**Source extract**
——————————

The NHL has once again said no - for the time being - to selling prime space on team jerseys to sponsors, a move the league estimates would generate at least $120 million.

During a recent meeting of NHL team presidents in New York, league officials estimated they might raise $4 million per team by allowing corporate sponsors to put their logos front and centre on jerseys, a person familiar with the matter told TSN.

"Gary (Bettman) and owners like the money, but they don't want to be first out of the box with this in North America," the person told TSN. "They'll wait for the NBA or baseball to do it and then be second or third."

The NHL, like other mainstream North American sports, to this point has resisted breaking with tradition, even though NHL jerseys already carry advertising since jersey maker Reebok's logo is so prominent.

Major League Baseball may have been the first major North American sports league to consider the money-generating move. In 1999, MLB considered putting logos on the sleeves of player uniforms, but commissioner Bud Selig said no.

As recently as 2012, the NBA made up mock Boston Celtics and Chicago Bulls jerseys with sponsor logos in place of the 'Celtics' and 'Bulls' names on the front. The NBA ultimately decided against the move.

Sports marketing experts say a corporate presence on NHL jerseys is inevitable. Traditions change, after all. The NBA abandoned short shorts and the NHL, too, has tinkered with its uniforms through the years, at times allowing teams to wear white skates and long hockey pants called Cooperalls that ran from the waists of players to their ankles.

"The AHL added patched in the late 1980s and it really wasn't a big deal," said Bob Stellick, a former Toronto Maple Leafs marketing official whose clients have included McDonald's and the Royal Bank of Canada. "Look at English soccer or TFC. They ask people to purchase jerseys with a huge BMO logo and it doesn't seem to be a deterrent."

Some NHL teams already feature corporate ads on practice jerseys.

"It's inevitable but will be perceived as a sell out and weakness by the first North American league to do so," said Brian Cooper, president of S&E Sponsorship Group. "Even though English Premier League, Nascar and Euro hockey have done it. It's the blatant commercialization of sport. It's almost too close to the heart of sport."

An NHL spokesman declined to comment.

During the meeting of NHL team presidents, NHL executive John Collins, who has fostered the league's popular outdoor games, discussed plans to use technology to sell rink board ads in a different way. The so-called 'erase and replace' rink boards feature ads that can be replaced on TV, meaning the NHL can sell region-specific ads to advertisers. An NHL final could feature rink boards with Swedish ads for viewers in Stockholm, or Cyrillic ads for those in Russia.

——————————

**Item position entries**
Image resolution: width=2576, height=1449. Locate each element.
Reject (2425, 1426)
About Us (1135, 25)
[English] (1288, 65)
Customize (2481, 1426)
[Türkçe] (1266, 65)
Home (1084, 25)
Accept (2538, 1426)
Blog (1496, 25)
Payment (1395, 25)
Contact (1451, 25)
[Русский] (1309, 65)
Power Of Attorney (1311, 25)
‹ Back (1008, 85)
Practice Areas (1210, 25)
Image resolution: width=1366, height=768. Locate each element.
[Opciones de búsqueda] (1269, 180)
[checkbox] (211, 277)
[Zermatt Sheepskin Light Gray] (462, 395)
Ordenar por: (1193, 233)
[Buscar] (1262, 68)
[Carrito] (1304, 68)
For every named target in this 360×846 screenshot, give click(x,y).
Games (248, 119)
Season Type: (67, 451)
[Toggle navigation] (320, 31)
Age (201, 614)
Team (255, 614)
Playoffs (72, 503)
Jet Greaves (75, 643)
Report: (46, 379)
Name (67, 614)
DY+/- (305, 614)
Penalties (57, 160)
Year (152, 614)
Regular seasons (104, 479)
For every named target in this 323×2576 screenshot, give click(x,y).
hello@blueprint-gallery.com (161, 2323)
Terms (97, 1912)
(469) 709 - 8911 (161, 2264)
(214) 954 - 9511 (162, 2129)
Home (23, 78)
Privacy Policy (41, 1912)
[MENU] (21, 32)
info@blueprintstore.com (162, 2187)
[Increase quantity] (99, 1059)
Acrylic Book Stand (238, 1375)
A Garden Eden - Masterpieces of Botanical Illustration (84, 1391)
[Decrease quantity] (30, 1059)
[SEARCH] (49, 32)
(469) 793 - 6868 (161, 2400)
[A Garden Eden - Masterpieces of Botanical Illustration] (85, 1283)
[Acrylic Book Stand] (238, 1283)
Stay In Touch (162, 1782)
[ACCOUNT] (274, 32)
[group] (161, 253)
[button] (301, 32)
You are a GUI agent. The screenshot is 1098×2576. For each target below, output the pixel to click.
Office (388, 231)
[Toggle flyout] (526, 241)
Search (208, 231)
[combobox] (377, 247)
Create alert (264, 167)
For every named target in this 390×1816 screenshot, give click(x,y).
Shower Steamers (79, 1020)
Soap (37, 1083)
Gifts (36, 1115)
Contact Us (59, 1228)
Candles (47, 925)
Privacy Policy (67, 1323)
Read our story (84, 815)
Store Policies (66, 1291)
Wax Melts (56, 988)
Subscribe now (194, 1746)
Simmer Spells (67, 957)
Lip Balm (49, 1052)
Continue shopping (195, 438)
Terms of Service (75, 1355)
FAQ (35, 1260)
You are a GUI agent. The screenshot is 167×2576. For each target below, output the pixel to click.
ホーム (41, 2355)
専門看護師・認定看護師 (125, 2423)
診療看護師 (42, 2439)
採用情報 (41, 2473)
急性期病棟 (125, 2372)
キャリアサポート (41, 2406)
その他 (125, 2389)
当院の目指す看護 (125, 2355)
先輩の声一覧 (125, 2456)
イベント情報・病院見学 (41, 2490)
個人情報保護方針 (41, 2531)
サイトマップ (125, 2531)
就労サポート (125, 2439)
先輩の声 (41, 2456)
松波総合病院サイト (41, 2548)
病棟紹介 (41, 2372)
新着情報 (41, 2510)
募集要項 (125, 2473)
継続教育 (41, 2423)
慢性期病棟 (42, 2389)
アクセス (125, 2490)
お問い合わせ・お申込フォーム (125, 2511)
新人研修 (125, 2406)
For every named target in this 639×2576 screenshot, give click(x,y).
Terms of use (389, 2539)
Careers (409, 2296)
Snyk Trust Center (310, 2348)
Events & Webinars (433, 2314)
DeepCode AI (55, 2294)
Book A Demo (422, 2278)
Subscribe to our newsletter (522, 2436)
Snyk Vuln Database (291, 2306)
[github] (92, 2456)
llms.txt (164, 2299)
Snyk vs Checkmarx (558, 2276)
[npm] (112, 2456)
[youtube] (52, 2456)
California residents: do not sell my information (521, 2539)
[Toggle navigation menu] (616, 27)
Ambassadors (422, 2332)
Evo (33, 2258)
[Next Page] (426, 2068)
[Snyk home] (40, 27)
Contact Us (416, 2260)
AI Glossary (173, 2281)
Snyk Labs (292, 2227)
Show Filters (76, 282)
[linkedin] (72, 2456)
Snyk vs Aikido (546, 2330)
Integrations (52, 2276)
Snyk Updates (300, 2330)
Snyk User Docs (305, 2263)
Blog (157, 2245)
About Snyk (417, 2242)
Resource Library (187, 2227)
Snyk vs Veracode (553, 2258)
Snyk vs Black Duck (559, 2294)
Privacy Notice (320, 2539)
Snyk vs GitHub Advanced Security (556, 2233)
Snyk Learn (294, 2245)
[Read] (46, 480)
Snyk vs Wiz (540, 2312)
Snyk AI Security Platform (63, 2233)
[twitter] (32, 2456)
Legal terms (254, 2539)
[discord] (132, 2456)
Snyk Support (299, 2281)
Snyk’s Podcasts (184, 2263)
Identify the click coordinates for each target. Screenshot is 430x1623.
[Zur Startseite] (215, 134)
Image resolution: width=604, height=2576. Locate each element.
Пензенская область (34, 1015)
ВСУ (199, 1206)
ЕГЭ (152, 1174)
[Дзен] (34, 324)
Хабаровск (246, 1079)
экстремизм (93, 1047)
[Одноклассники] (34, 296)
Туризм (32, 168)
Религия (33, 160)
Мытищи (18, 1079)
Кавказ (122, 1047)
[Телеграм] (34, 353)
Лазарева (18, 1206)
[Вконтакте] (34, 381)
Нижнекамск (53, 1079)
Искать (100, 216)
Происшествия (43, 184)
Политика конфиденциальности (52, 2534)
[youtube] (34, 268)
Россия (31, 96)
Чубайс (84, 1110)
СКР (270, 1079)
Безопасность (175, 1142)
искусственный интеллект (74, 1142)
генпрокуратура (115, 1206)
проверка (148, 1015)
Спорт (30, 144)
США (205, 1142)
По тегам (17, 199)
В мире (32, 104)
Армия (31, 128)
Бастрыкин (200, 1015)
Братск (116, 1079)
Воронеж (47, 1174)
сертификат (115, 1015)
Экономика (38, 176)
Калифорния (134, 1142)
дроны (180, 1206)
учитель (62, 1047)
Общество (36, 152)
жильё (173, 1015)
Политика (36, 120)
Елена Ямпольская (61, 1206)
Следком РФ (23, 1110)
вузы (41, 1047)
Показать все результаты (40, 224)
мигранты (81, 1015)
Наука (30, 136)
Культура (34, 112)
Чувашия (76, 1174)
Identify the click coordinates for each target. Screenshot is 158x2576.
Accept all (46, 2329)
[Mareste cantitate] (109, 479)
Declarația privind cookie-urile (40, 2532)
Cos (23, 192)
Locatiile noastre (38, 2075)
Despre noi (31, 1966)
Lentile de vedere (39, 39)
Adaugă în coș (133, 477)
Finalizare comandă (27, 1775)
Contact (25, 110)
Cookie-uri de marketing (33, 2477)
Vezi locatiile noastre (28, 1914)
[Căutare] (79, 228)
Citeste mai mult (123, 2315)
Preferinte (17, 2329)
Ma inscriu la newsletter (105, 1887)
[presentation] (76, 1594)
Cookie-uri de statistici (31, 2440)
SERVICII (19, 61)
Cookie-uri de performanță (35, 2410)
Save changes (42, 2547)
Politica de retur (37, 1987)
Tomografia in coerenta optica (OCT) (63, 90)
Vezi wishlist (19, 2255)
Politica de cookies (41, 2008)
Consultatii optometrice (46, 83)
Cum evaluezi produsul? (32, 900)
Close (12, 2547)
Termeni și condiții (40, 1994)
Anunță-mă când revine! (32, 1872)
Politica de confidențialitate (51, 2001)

——————————

**Problem set**
A - In the NHL jersey sponsorship article, switch "Reebok's" to "Nike's" and write out the passage from "During a recent" up to and including "Selig said no.".
B - Proceed with the NHL jersey sponsorship article, picking up right after its last sentence.

**Answers below**
A -
During a recent meeting of NHL team presidents in New York, league officials estimated they might raise $4 million per team by allowing corporate sponsors to put their logos front and centre on jerseys, a person familiar with the matter told TSN.

"Gary (Bettman) and owners like the money, but they don't want to be first out of the box with this in North America," the person told TSN. "They'll wait for the NBA or baseball to do it and then be second or third."

The NHL, like other mainstream North American sports, to this point has resisted breaking with tradition, even though NHL jerseys already carry advertising since jersey maker Nike's logo is so prominent.

Major League Baseball may have been the first major North American sports league to consider the money-generating move. In 1999, MLB considered putting logos on the sleeves of player uniforms, but commissioner Bud Selig said no.

B -
The Philadelphia Flyers discussed the possibility of adding more ads on the ice surface, and league officials discussed ways to generate more revenue from jersey sales, which have been relatively flat in recent years. Reebok's jersey contract with the NHL expires in 2016, and companies including Bauer and Under Armour are expected to pursue a new deal with the NHL, several sources told TSN.

The team presidents also heard from several clubs including the New York Rangers who are planning to use jerseys this year that have computer chips built in. The chips will allow teams to more accurately track a player's speed and movements on the ice for use in advanced statistical analysis.

Some NHL players have reconciled the prospect of ads on jerseys.

In 2008, a group of influential NHL players that includes New Jersey's Martin Brodeur, Dallas's Marty Turco, Detroit's Dominik Hasek and Edmonton's Dwayne Roloson urged the NHL to alter league uniforms, perhaps starting first with goalie jerseys.

"When you can add additional revenue, it creates options," said Ritch Winter, an Edmonton player agent who worked on the goalies' efforts. "It doesn't have to start with ads on every jersey. Maybe you have a third jersey or maybe ads are just on goalie jerseys. What's wrong with a new tradition? The majority of immigrants to North America come from Europe and Africa and Asia, where they are used to seeing ads on jerseys. Is Manchester United's jersey any less popular around the world than the New York Yankees' jersey?"

In professional leagues throughout Europe, player uniforms are covered in ads. When former Leafs star Doug Gilmour played in Switzerland during the 1994-95 lockout, he was reportedly asked by his team to put advertising stickers on the shaft of his hockey stick. Once, when he skated out for a pre-game warm-up, a team trainer asked him to adjust his socks to make a sponsor's logo more prominent.

The introduction of ads on arena rink boards in the late 1970s was a turning point for the NHL's ties to corporate North America. The Minnesota North Stars were the first franchise to debut rink board ads, selling eight pairs at $3,000 a pair.

Cooper and other marketers said the money may be too rich for the NHL to resist for long.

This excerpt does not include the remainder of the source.